We have examined such documents and have reviewed such questions of law as we have considered necessary and appropriate for the purposes of our opinions set forth below. In rendering our opinions set forth below, we have assumed the authenticity of all documents submitted to us as originals, the genuineness of all signatures and the conformity to authentic originals of all documents submitted to us as copies. We have also assumed the legal capacity for all purposes relevant hereto of all natural persons and, with respect to all parties to agreements or instruments relevant hereto other than the Company, that such parties had the requisite power and authority (corporate or otherwise) to execute, deliver and perform such agreements or instruments, that such agreements or instruments have been duly authorized by all requisite action (corporate or otherwise), executed and delivered by such parties and that such agreements or instruments are the valid, binding and enforceable obligations of such parties. As to questions of fact material to our opinions, we have relied upon certificates of officers of the Company and of public officials.
Based upon the foregoing, we are of the opinion that the Shares have been duly authorized, validly issued, fully-paid and non-assessable.
Our opinion expressed above is limited to the Delaware General Corporation Law, and we express no opinion with respect to the applicability of any other laws.
This opinion is being furnished in accordance with the requirements of Item 16 of Form S-3 and Item 601(b)(5)(i) of Regulation S-K.
We consent to the filing of this opinion letter as Exhibit 5.1 to the Registration Statement and to the reference to our firm under the caption “Legal Matters” contained in the prospectus constituting part of the Registration Statement. In giving this consent, we do not thereby admit that we are within the category of persons whose consent is required under Section 7 of the Act, the rules and regulations of the Securities and Exchange Commission promulgated thereunder or Item 509 of Regulation S-K.

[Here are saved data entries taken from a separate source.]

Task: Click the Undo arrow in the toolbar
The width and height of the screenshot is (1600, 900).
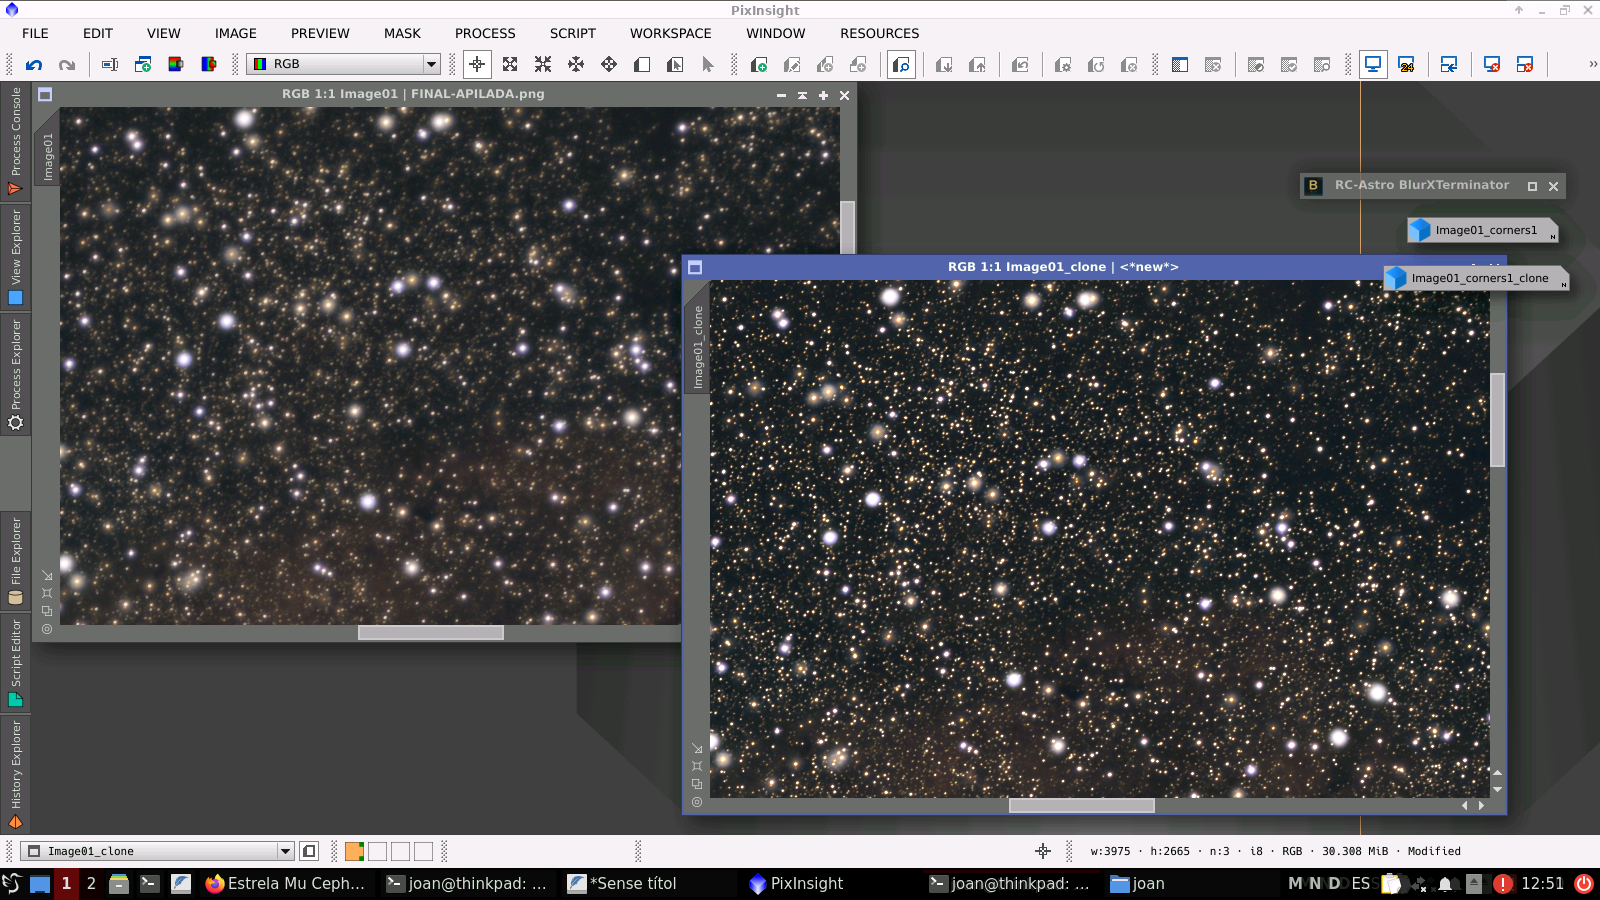Action: [x=34, y=65]
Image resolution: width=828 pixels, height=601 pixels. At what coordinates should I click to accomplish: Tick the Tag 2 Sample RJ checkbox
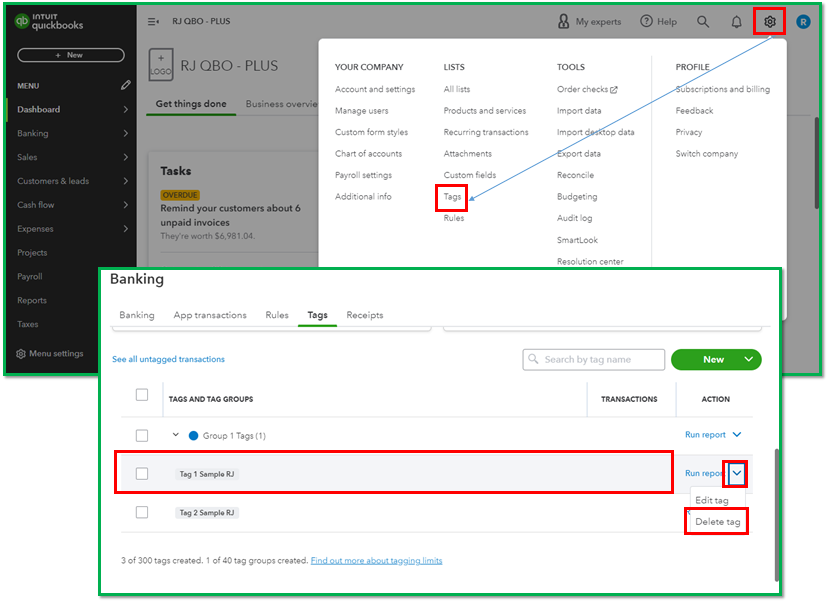pyautogui.click(x=142, y=512)
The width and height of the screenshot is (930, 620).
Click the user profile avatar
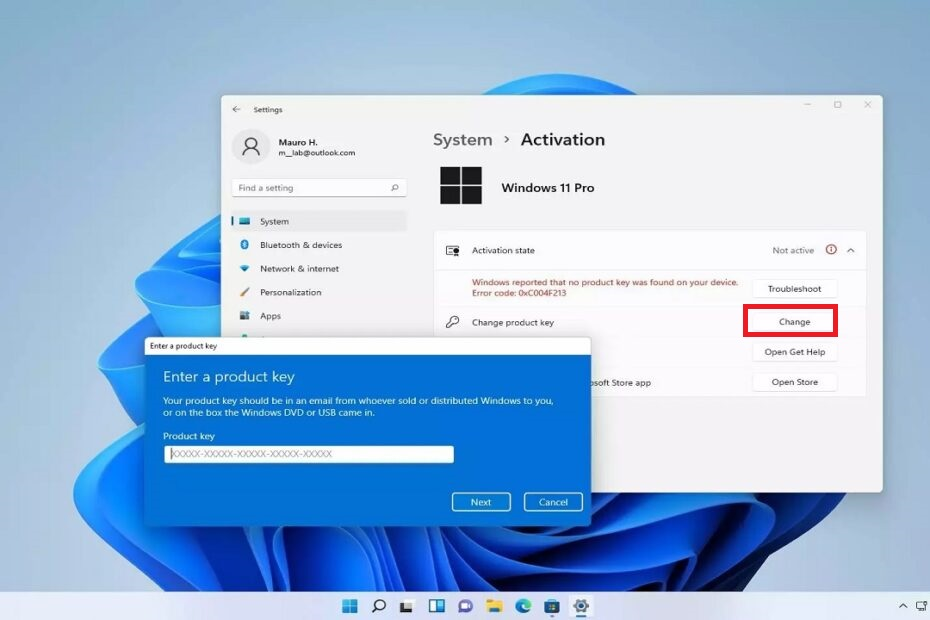point(250,147)
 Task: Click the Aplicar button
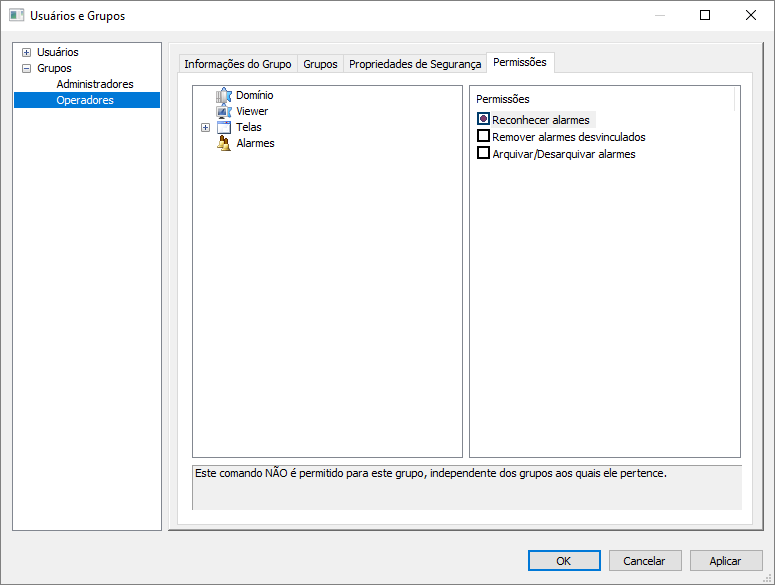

This opinion letter is rendered as of the date first written above and we disclaim any obligation to advise you of facts, circumstances, events or developments which hereafter may be brought to our attention and which may alter, affect or modify the opinion expressed herein. Our opinion is expressly limited to the
matters set forth above and we render no opinion, whether by implication or otherwise, as to any other matters relating to the Company, the Warrants or the Shares described above.